James Cailao, with Vogel Law, representing SouthTown PourHouse, said his client has an FA license which requires 50% of revenues coming from prepared meals, to meet that requirement Duane’s Pizza and SouthTown PourHouse share a kitchen, everything is located within the licensed premise. Duane’s pizza is listed as a menu item on SouthTown’s menu. The ratio of food to alcohol prepared in the shared kitchen is 53% food 47% alcohol. All sales taxes for the pizza sales are being paid by Duane’s. Duane’s on premise sales should count as the ordinance 25-1506 says main course meals prepared on the premise. He stated the City was aware of the relationship and they are meeting the intent of the ordinance. What are the options? Could the City grant a variance? How about an amendment to the ordinances? This is simply tow businesses trying to co-exist and share space. There could be more businesses in the future looking for a creative business arrangement. The pizza is ordered and consumed on site. The food industry is a vital component to a thriving community. Any penalties applied at this time will be extremely difficult due to the Covid pandemic.

Chief Todd clarified the kitchen arrangements; Attorney Morris replied there is a facility use agreement that specifies the rent and other compensation.

Jeff Thomas, Frank’s lounge, stated he has a Class Z license, he paid extra so he wouldn’t have to be constricted by food sales. If you allow food from a non-related company to apply toward the food sales percentage, you risk devaluing the other licenses. Could someone attach a Subway to a bar and claim those sales as bar sales? If this is allowed you are moving in a dangerous direction. Dan Hurder said your policies need to be strong or you are just encouraging creative accounting. Chris Ohman, Public Health, said in their inspections they are two separate businesses with separate plan, separate owners, separate coolers. They have always been two separate businesses.

Moved by Sprague, seconded by Ohman to find SouthTown PourHouse in violation of the food sales requirement and that this be considered a first violation. Motion passed unanimously.

Both businesses were informed of their right to appeal the decision of the Liquor Control Board to the City Commission.
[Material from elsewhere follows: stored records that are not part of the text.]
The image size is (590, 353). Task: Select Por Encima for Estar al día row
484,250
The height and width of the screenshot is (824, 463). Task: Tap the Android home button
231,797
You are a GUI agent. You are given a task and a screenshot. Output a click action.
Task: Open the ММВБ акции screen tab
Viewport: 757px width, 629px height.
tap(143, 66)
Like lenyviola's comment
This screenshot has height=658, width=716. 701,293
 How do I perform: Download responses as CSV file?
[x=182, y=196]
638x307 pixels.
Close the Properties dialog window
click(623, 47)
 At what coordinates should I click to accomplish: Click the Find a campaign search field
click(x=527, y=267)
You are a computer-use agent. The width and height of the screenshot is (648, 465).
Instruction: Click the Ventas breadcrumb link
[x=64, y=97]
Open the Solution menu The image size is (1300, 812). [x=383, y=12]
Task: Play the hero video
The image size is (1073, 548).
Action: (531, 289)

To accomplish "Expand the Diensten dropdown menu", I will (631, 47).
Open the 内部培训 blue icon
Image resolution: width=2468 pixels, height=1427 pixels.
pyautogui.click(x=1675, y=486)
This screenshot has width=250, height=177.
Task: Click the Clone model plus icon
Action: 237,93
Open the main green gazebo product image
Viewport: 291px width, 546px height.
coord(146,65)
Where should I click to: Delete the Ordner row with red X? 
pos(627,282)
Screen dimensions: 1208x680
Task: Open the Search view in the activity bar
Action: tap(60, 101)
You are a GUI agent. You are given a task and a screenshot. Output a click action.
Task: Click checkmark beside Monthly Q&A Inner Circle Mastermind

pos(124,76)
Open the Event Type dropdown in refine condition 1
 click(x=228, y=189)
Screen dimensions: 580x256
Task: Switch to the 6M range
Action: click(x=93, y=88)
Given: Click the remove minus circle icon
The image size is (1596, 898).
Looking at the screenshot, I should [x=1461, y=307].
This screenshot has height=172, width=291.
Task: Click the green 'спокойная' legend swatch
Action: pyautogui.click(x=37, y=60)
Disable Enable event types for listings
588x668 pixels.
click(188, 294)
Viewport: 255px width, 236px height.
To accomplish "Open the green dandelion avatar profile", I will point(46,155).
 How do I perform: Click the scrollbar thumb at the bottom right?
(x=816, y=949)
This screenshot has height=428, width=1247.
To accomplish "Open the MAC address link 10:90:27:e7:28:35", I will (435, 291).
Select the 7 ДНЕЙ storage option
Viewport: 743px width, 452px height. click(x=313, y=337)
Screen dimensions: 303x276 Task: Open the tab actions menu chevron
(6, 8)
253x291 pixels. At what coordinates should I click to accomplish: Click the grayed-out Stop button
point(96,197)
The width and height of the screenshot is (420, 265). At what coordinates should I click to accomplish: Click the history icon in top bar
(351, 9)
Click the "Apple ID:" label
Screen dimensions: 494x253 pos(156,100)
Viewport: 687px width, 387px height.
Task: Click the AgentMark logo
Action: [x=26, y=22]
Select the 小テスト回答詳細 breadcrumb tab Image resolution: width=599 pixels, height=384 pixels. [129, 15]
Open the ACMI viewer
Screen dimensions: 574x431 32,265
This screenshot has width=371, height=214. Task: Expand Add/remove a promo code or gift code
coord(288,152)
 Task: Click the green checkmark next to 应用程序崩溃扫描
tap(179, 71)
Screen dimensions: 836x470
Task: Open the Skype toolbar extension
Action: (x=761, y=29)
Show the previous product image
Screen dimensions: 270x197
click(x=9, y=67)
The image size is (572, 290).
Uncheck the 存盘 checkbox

5. Sprague mentioned that Preston Nesemeier wanted to make everyone aware that in an effort to slow the spread of coronavirus and to adhere to recommended guidance for social distancing, Fargo Cass Public Health has temporarily suspended in-person server training classes and opened access to the online class. Servers needing to take the course or renew their current card can visit
Users must create an account and login to the My City of Fargo account system to register for the online training. After creating an account, please click on the ‘Online Server Training Request’ link to register and pay for the course. When it becomes possible, the online option will return to renewals only.
There being no further business to come before the Liquor Control Board, the meeting was adjourned at 2:47 p.m. The next regular meeting will be held Wednesday, June 17, 2020 at 1:30 p.m. in the City Commission Room.